→ Your objective:
The answer must be an exact copy of the lines from the one with "Open the PostgreSQL link" to the last line of the entries below, both included, and must contain no pictures.
────────────────
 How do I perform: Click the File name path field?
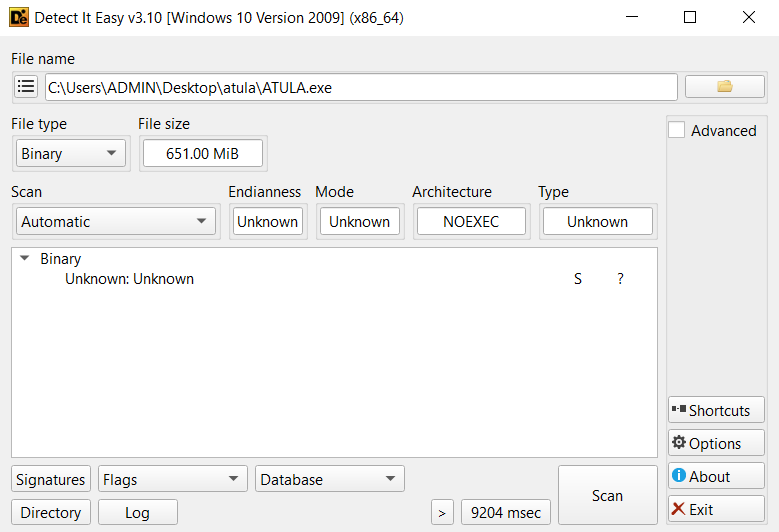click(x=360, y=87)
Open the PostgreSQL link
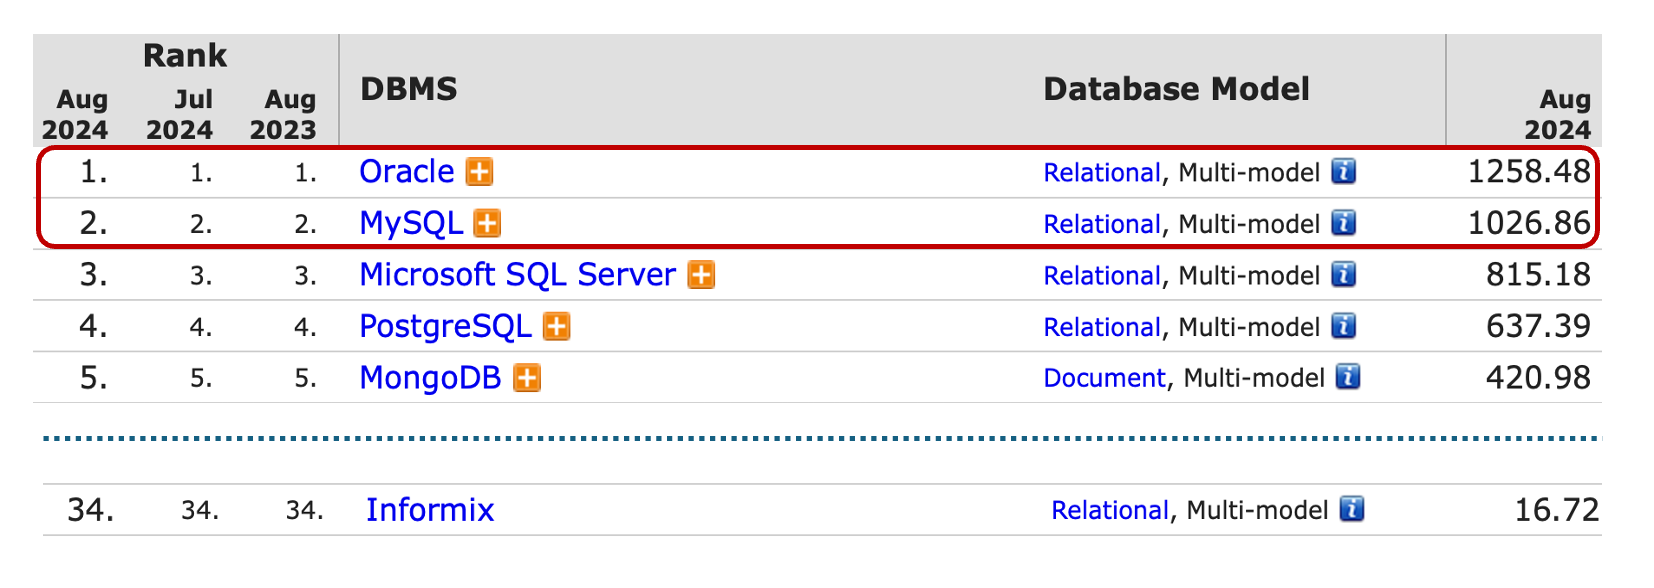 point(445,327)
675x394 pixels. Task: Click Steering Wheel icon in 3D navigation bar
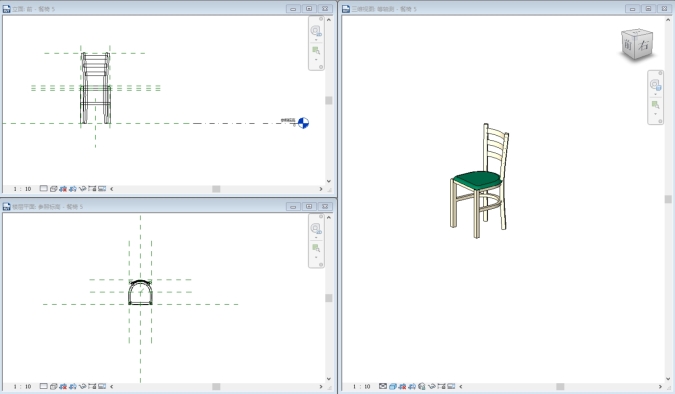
────────────────
→ Exercise solution:
Open the PostgreSQL link
 point(445,327)
675x394 pixels. Task: Click Steering Wheel icon in 3D navigation bar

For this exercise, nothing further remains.